Friday, November 27, 2009

Bobcat practice ...

I spent a few hours today practicing on the Bobcat, getting my skills back enough to plow snow at the railroad this winter.

The railroad got a new Bobcat last spring, and it is a lot easier to work with than the old one was.

I'm no expert, but I'll be able to plow ...

Speaking of experts, John sent this video along earlier this week:


Not something to try at home, to be sure.

Well, it wasn't the Police Blotter, anyway ...

Michael showed up at the railroad this morning to unexpected congratulations.

The Baraboo News-Republic printed its weekly summary of vital statistics (births, marriage licenses, applications for domestic partnership) on Wednesday and picked up on our domestic partnership application filed Monday.

We didn't see it because we don't get the print version of the paper, reading it online as we do, and we probably wouldn't have noticed it anyway.

Roberta did, though, and before long everyone out at the railroad knew, so Michael and I spent the day getting congratulated and answering questions about the domestic partnership law.

I got mileage out of my explanation that Michael was confused about the law, thinking that "domestic partner" meant "domesticated partner", believing that the law would make me behave myself.

Fat chance.

☆ ☆ ☆

● Short problem: Write out the part of the blog post that begins at the words "Not something to" and stops after "to unexpected congratulations.", word for word. Work only from the blog post above.

● Source excerpt:
☆ ☆ ☆

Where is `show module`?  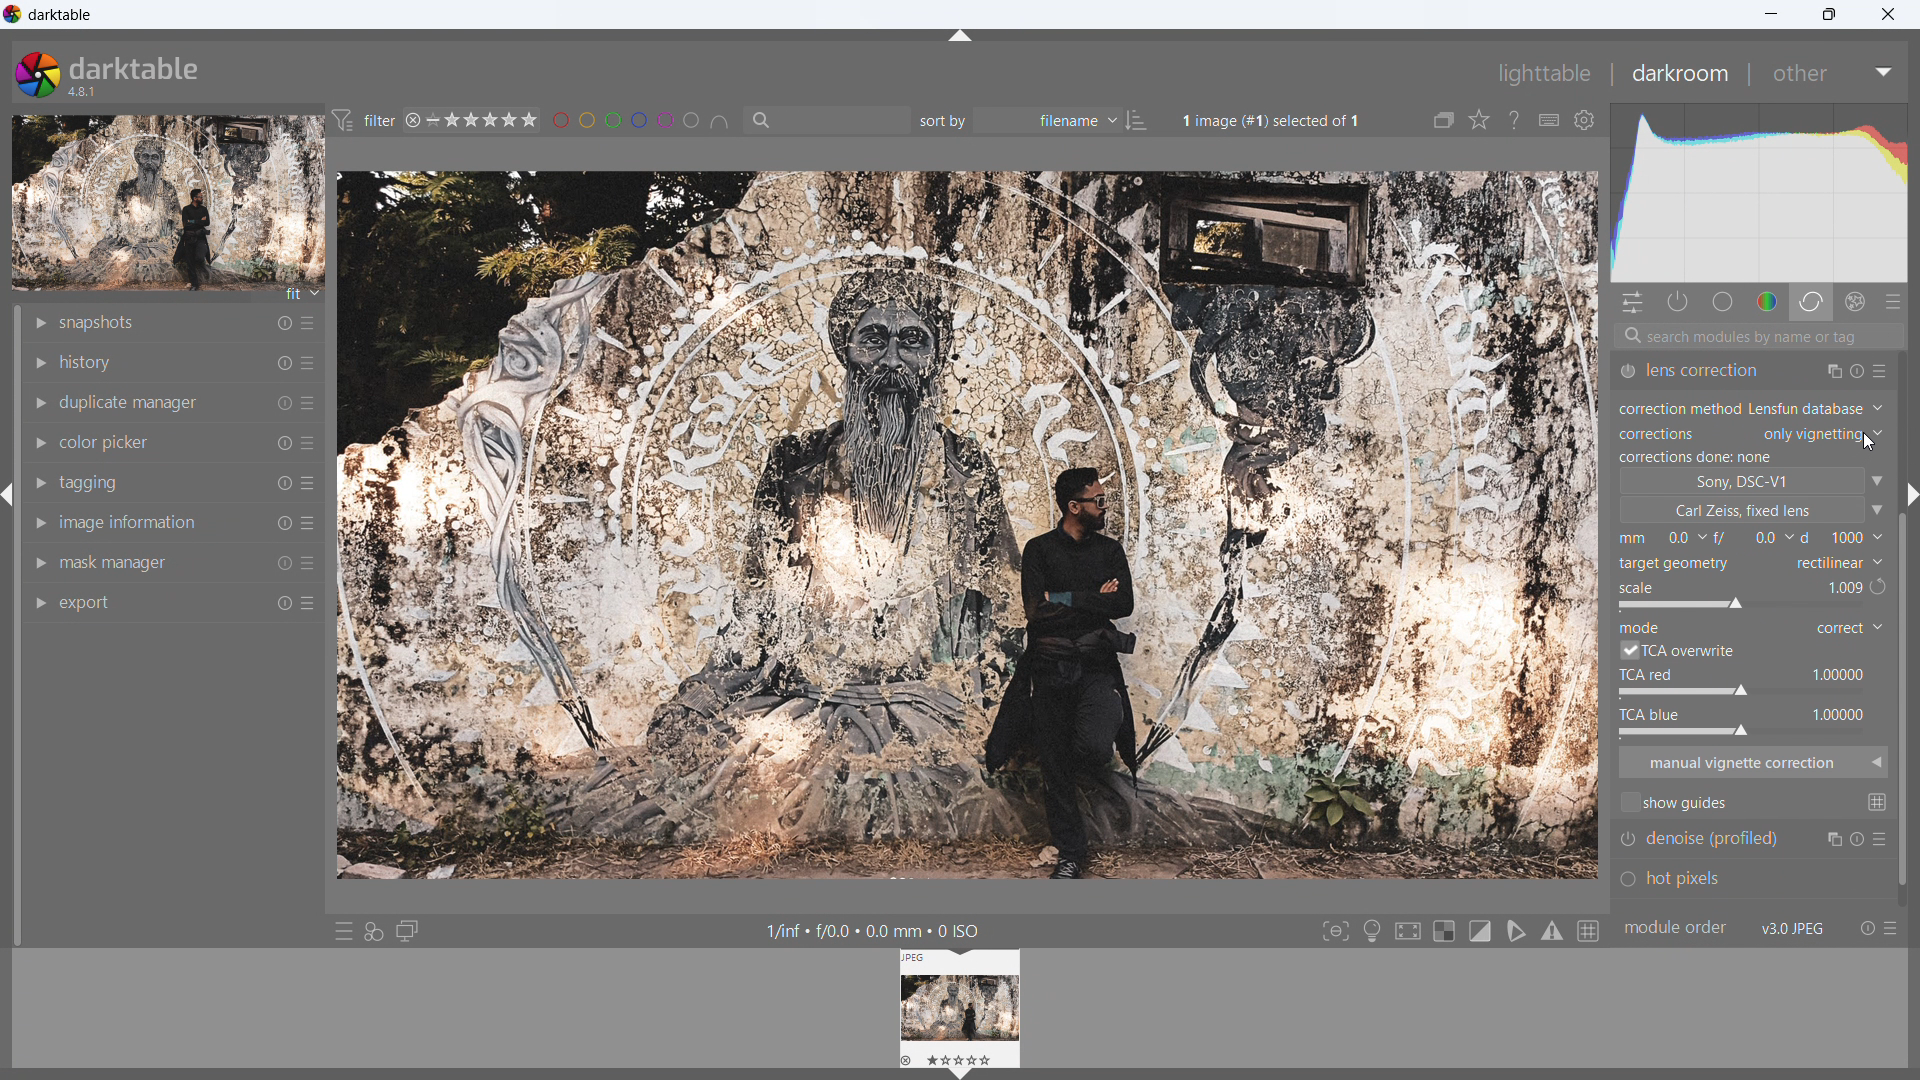
show module is located at coordinates (44, 522).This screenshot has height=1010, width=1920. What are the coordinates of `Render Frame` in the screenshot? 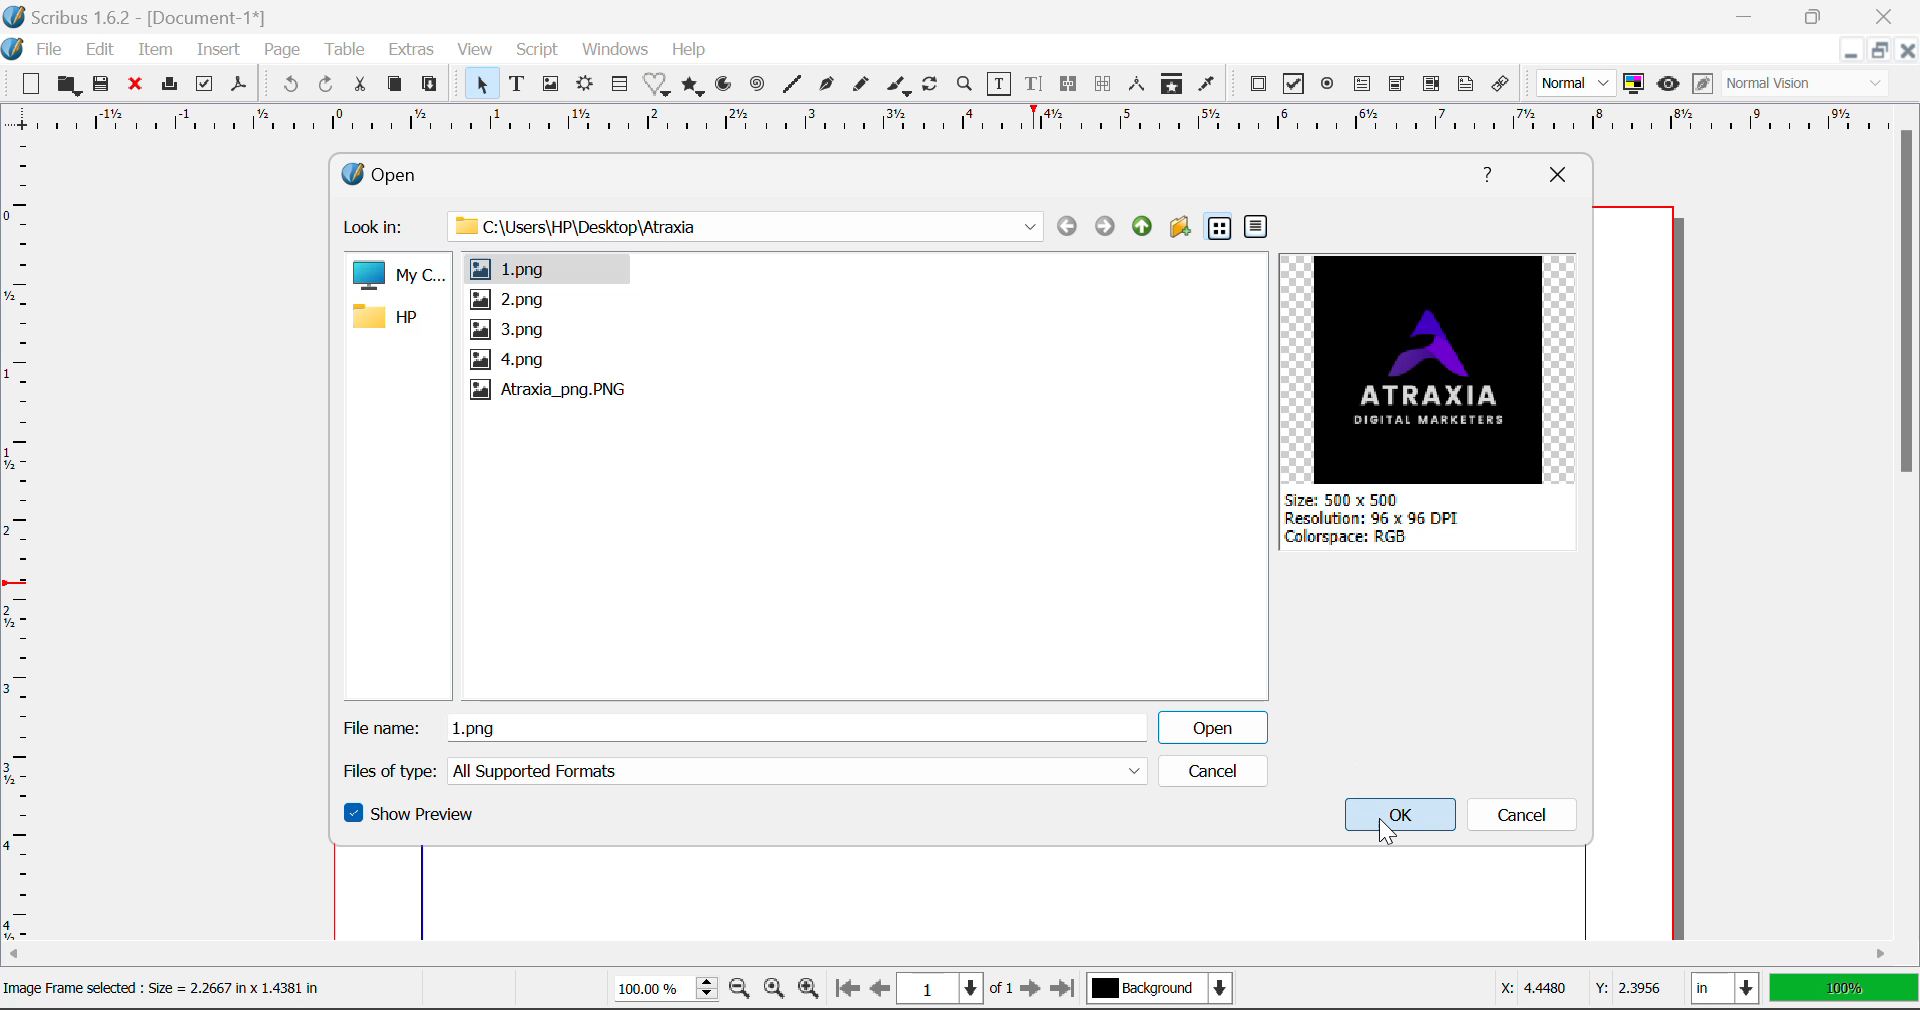 It's located at (586, 85). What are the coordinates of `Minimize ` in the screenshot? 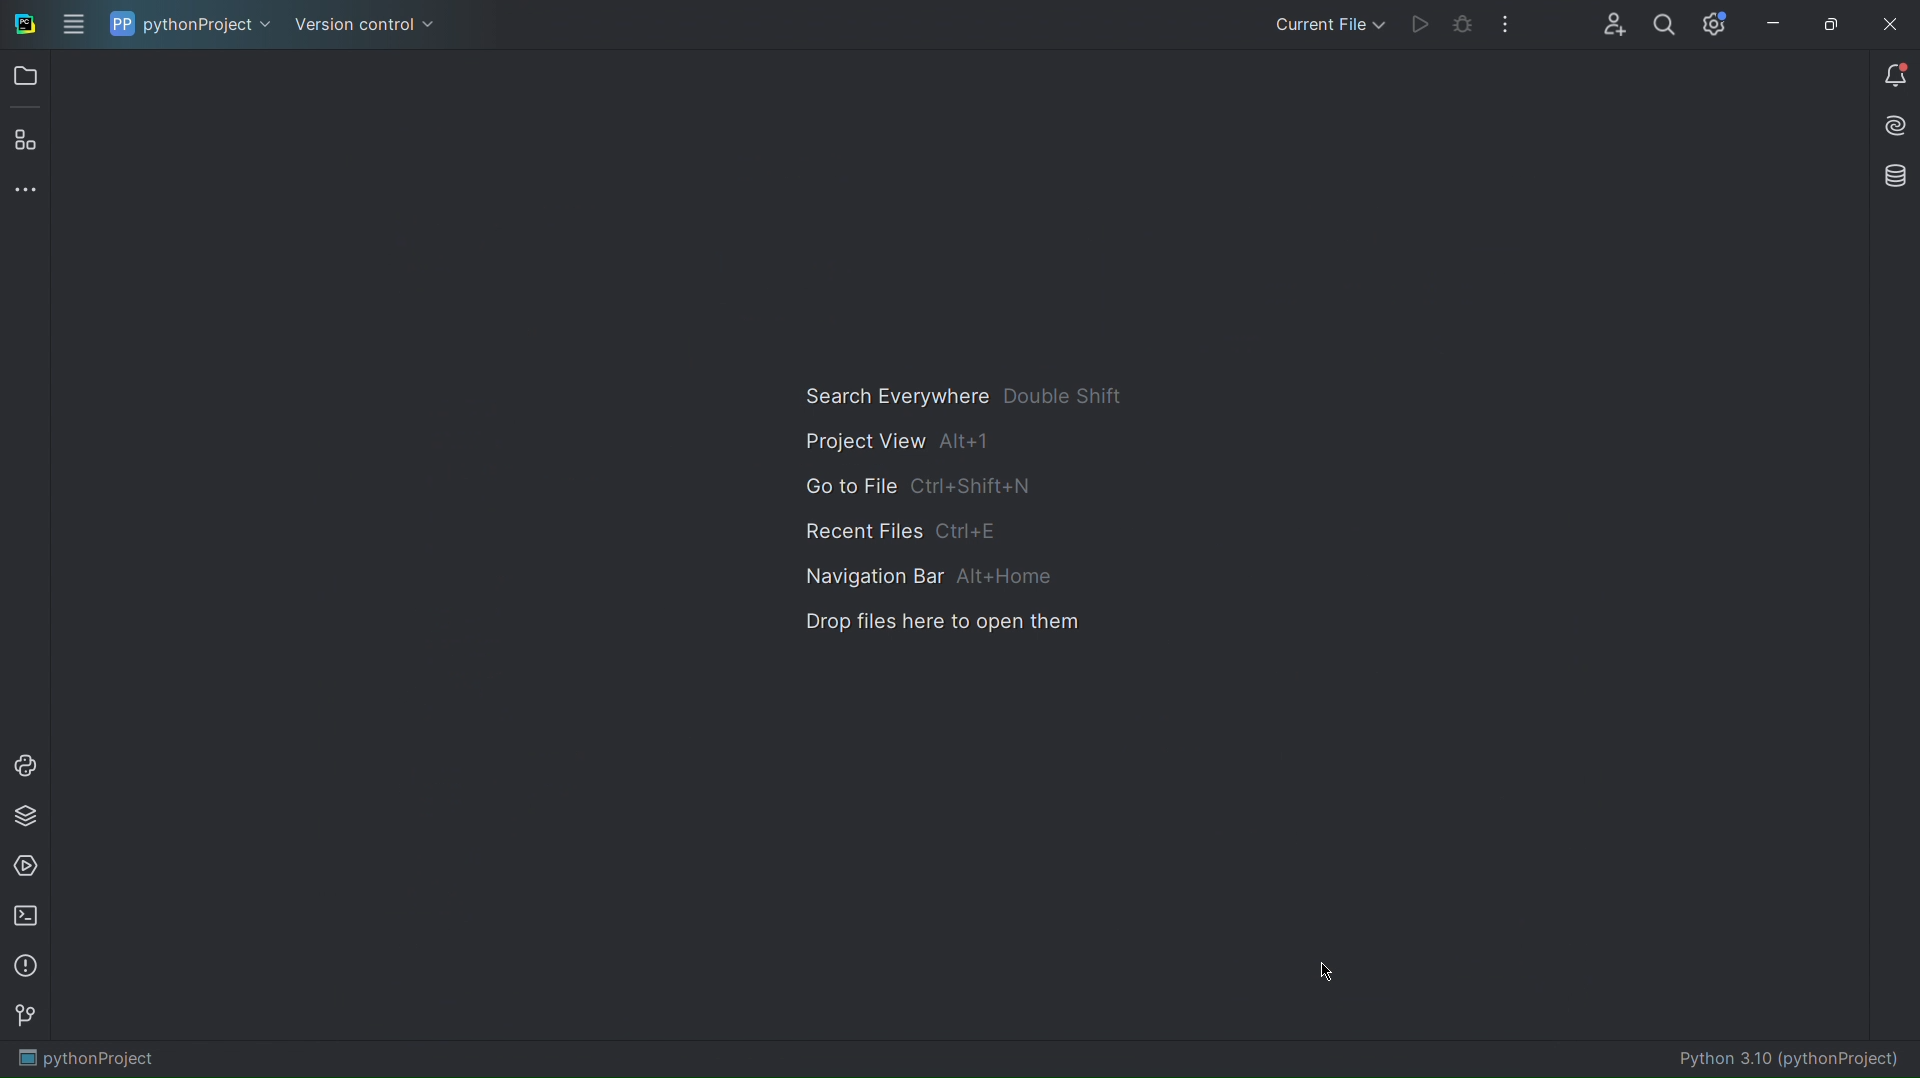 It's located at (1772, 24).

☆ ☆ ☆

● Written response:
Not something to try at home, to be sure.

Well, it wasn't the Police Blotter, anyway ...

Michael showed up at the railroad this morning to unexpected congratulations.